West Dundee trying to settle church parsonage dispute
After years of a stalemate between West Dundee and First United Methodist Church that involves the church's historic, but decaying parsonage, the ice appears to be melting between the parties.
West Dundee is ready to withdraw an emergency motion against the church that involves its parsonage, if church leaders promise to fix the roof.
"We're giving them a couple of days to confer with their client and respond back to us," Village Manager Joe Cavallaro said Tuesday.
In the original motion, the village wanted the church to repair or replace the historic parsonage's roof, masonry, wood siding and parts of the roof that are water damaged. The goal is to keep water out of the building while the village's larger case — alleging 14 code violations — against the church goes through the courts.
Last week, the church had a roofer do some temporary work, but the roofer wasn't sure that would be enough to help the situation.
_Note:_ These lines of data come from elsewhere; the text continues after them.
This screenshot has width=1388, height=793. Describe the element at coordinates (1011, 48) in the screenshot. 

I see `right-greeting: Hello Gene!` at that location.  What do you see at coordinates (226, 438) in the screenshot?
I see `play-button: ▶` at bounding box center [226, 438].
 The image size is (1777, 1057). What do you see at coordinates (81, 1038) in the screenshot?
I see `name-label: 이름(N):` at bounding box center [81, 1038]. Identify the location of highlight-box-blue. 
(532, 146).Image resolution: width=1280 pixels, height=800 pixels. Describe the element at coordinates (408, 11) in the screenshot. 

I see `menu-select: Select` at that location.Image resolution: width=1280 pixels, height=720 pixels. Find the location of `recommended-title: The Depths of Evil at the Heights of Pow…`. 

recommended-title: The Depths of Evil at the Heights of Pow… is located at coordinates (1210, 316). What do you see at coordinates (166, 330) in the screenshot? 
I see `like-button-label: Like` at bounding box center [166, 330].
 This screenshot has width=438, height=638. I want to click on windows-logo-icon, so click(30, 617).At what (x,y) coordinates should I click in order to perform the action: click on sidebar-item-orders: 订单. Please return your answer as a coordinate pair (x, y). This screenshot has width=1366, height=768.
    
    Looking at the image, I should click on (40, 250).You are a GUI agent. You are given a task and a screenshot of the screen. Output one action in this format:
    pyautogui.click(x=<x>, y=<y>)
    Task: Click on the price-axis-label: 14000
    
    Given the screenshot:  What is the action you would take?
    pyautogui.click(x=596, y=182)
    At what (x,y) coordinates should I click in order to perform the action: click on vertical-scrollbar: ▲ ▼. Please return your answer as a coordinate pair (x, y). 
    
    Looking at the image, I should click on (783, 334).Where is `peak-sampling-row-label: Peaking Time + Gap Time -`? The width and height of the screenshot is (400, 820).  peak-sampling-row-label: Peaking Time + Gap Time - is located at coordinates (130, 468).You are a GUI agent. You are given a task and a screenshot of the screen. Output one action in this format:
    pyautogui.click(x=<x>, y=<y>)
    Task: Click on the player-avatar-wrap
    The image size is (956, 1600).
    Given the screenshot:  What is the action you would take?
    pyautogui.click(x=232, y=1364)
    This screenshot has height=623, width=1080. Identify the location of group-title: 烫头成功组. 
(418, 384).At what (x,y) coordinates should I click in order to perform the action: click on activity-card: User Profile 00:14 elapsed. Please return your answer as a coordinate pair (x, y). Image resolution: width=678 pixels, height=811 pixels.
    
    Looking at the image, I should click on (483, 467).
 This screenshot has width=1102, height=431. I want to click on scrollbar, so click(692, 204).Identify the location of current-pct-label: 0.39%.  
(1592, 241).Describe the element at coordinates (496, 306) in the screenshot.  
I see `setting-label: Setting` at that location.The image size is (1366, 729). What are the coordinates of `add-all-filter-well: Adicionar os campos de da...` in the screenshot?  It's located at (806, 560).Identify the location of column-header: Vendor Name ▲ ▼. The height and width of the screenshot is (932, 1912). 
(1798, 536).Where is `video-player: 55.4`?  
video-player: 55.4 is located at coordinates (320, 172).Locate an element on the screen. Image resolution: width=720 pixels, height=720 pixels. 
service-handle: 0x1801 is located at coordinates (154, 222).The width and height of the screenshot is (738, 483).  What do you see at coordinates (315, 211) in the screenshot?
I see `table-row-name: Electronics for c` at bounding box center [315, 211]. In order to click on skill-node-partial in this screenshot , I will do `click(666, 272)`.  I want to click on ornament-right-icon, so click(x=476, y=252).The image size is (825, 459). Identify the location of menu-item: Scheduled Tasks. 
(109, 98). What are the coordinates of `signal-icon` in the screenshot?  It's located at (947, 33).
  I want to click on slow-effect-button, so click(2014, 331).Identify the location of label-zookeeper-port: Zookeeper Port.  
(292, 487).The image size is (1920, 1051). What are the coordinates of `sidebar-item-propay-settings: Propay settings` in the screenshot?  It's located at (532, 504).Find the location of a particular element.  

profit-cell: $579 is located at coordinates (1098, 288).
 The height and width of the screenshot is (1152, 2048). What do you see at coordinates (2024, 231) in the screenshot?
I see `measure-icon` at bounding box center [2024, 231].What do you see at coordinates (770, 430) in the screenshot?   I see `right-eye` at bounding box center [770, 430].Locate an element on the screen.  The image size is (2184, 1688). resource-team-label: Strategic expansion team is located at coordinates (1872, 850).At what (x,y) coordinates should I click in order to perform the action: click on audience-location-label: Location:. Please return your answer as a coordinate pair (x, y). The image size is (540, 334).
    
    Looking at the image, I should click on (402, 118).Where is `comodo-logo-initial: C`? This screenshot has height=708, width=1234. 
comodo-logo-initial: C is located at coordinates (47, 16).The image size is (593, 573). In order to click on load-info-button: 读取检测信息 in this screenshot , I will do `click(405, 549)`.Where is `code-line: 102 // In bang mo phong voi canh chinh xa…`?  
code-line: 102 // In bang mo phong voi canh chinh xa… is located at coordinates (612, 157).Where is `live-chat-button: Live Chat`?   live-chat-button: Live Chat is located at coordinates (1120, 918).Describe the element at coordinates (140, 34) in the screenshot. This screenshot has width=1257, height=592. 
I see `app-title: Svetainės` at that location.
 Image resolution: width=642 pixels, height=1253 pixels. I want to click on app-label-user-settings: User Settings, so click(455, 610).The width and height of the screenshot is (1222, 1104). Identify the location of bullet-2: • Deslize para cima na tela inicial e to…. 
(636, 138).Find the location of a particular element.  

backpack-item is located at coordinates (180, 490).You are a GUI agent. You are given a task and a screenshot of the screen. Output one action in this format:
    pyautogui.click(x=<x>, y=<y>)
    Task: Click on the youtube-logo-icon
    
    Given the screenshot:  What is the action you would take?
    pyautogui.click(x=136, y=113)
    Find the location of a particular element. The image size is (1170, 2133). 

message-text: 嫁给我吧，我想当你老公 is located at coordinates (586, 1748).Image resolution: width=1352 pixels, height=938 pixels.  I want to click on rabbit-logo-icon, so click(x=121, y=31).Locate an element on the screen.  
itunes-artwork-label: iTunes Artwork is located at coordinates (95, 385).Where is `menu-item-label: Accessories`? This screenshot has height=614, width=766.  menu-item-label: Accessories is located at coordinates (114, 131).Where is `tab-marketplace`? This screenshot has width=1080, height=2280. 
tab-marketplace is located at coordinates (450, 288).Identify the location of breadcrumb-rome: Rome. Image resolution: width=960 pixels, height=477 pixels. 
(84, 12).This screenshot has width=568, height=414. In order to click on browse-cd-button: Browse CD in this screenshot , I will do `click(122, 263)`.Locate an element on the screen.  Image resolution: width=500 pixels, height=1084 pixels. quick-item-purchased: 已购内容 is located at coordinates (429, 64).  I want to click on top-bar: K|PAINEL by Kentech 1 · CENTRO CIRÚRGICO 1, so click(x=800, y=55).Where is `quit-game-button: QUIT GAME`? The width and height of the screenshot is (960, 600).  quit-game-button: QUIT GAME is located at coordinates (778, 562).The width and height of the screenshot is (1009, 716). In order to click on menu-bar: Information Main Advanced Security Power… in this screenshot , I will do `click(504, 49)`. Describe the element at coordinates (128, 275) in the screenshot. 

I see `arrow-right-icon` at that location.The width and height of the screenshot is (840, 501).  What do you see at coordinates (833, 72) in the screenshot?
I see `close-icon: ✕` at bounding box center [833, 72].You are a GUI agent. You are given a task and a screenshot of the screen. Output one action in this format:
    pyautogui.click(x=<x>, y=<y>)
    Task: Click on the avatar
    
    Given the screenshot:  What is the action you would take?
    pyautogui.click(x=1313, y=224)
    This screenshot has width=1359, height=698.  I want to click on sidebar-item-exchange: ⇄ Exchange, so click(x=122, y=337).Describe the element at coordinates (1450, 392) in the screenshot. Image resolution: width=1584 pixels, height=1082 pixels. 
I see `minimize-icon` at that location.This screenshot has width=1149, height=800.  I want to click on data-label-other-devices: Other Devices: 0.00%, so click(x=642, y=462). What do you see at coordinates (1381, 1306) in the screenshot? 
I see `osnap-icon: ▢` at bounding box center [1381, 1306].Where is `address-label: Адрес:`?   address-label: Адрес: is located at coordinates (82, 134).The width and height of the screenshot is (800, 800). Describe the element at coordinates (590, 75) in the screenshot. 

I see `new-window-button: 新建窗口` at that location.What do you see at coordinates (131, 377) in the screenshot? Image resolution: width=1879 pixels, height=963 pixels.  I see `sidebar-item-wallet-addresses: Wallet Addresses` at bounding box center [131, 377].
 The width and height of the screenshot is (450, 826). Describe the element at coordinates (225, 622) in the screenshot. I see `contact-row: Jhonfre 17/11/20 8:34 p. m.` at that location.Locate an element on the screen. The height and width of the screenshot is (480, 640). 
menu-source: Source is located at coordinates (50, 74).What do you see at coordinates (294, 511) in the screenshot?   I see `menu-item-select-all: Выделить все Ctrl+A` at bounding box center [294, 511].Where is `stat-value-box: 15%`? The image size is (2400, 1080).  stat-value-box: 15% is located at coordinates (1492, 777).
The village found a roofer who agreed to fix the major roofing issues for $5,000, Cavallaro said. Thomas Sullivan, attorney for the church, is expected to get back to the village by the end of this week on whether the church will complete temporary fixes with its roofer or hire the village's recommended roofer.
If both parties reach a compromise, West Dundee would withdraw its emergency order against the church but continue to proceed with its larger court case against the church.
The parsonage, at 310 Main St., dates back to 1849 and is one of the oldest homes in the village. It's listed on the National Register of Historic Places for its architectural and historic significance. The parsonage was built by Alfred Edwards, who sold it in 1850 and bought it 20 years later for his daughter, Ella, and her husband. The church bought the house in 1954 and used it as a parsonage until 2004.
While the village wants to keep the parsonage around and preserve its history, church leaders would rather raze the parsonage and turn the property it sits on into a parking lot.
But because the parsonage is in a historic district, the village board has final say over what happens to it. And the board has already thwarted the church's attempt to demolish it.
Village leaders have openly accused the church of deliberately dragging its feet and letting the parsonage continue to deteriorate until there's no choice but to demolish it.